Reproduce the records below, replacing each occurrence of "screenshot" with "screen capture" and keeping all other text unchanged. Leave the pictures out of your reproduction.

----------------------------------------

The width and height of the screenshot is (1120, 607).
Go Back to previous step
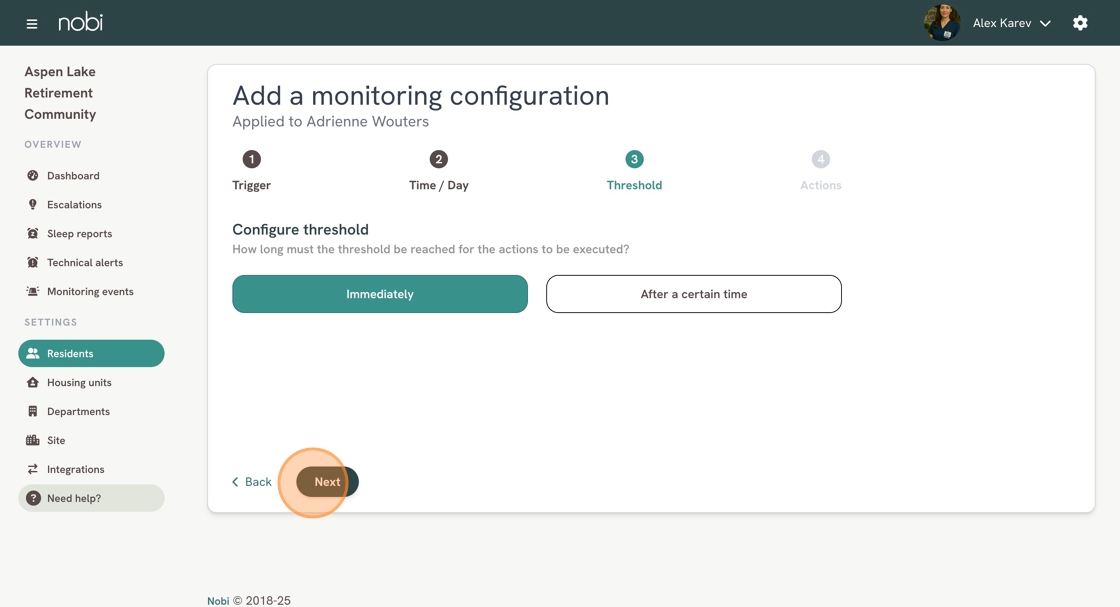pos(251,482)
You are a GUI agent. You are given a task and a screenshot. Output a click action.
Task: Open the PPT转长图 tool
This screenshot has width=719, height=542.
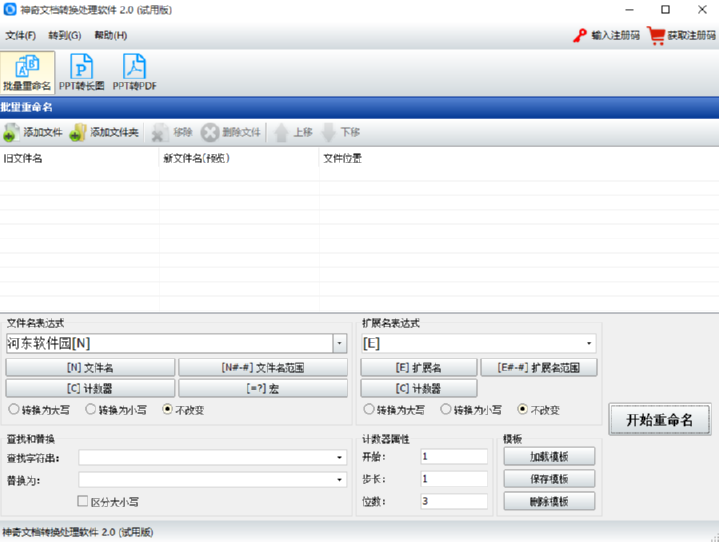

----------------------------------------

*Completed exercise*.
The width and height of the screen capture is (1120, 607).
Go Back to previous step
pos(251,482)
You are a GUI agent. You are given a task and a screen capture. Output a click action.
Task: Open the PPT转长图 tool
This screen capture has width=719, height=542.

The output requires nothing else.